::: Supplied information :::

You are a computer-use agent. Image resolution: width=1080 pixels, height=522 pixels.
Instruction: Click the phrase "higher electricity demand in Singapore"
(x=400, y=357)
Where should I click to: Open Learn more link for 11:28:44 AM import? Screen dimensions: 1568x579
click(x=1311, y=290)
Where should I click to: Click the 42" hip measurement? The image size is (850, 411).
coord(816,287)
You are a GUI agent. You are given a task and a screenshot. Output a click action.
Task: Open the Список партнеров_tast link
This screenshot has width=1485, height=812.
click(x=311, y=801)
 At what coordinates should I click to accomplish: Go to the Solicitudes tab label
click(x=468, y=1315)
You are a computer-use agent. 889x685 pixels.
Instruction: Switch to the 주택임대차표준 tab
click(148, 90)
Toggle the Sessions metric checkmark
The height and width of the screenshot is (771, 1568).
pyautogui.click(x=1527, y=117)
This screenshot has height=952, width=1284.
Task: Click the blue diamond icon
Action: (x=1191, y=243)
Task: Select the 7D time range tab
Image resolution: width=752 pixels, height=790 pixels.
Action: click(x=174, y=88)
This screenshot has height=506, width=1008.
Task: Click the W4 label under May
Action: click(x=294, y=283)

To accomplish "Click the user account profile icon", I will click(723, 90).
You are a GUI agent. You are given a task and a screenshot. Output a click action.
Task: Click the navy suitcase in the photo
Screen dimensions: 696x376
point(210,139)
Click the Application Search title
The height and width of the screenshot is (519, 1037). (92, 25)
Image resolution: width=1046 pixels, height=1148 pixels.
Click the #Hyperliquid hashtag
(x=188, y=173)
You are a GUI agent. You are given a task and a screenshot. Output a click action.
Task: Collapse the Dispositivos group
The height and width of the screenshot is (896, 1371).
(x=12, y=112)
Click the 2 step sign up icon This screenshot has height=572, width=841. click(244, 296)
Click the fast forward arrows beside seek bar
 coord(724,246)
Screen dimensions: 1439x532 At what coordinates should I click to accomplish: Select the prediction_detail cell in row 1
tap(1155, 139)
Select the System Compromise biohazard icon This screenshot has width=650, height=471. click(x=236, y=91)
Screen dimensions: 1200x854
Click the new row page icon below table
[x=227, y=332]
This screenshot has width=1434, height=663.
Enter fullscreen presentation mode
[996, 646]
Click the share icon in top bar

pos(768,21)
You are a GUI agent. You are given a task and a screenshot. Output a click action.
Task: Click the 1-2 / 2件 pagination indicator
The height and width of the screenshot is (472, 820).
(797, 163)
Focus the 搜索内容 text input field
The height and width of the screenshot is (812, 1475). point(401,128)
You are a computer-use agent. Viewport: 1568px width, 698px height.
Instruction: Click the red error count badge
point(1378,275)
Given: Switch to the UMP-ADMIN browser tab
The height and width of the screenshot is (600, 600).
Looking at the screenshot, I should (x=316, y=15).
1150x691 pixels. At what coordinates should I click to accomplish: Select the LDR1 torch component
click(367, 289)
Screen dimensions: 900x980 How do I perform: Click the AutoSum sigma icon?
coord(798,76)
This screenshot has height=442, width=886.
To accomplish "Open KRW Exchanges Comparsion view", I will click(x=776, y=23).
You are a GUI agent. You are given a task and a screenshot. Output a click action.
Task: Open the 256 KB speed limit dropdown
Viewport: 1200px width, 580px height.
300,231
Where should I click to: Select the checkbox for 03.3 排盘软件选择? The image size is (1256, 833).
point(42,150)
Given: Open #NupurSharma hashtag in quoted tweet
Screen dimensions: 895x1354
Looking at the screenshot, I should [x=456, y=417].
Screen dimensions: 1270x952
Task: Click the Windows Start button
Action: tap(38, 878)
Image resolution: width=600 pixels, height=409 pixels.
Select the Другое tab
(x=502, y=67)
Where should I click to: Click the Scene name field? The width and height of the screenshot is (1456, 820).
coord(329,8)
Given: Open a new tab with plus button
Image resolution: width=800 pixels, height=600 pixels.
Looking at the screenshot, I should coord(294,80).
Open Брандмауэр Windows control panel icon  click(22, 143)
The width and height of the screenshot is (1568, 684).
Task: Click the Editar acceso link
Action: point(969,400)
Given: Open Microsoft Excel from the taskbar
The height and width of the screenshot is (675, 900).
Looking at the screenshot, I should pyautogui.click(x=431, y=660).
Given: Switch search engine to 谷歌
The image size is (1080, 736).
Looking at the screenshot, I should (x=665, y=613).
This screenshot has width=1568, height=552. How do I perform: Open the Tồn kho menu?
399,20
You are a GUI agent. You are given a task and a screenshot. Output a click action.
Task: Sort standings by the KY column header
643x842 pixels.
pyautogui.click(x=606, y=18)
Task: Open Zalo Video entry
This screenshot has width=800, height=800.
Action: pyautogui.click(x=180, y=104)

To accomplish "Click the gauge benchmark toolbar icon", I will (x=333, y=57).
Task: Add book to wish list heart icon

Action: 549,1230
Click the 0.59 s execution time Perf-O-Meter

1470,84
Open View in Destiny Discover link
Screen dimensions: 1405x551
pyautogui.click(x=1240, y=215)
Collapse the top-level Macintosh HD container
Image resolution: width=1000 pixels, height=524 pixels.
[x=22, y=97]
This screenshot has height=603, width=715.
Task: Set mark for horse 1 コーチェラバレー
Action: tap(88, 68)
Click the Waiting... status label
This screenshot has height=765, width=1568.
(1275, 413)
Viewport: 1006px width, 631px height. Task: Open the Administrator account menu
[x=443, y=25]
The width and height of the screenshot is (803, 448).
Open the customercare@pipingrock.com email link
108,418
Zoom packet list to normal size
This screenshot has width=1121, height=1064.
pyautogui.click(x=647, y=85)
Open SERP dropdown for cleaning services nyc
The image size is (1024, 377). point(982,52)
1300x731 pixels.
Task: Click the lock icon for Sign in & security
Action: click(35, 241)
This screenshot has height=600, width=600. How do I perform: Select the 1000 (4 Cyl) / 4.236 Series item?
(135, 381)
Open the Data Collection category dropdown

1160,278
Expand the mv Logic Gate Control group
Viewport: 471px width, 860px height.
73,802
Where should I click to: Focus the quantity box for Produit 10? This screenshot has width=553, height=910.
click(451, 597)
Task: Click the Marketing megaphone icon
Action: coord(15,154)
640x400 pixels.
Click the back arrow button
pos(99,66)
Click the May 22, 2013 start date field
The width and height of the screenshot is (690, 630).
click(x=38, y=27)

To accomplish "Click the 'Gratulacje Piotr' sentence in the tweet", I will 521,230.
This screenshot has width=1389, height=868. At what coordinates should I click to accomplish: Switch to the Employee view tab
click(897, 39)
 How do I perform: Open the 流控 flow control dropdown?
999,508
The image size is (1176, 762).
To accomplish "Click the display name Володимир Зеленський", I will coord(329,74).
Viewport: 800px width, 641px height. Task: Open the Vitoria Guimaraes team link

:::

The reply is to be one number, the count of lines in the records above that contain "computer".

Your solution: 3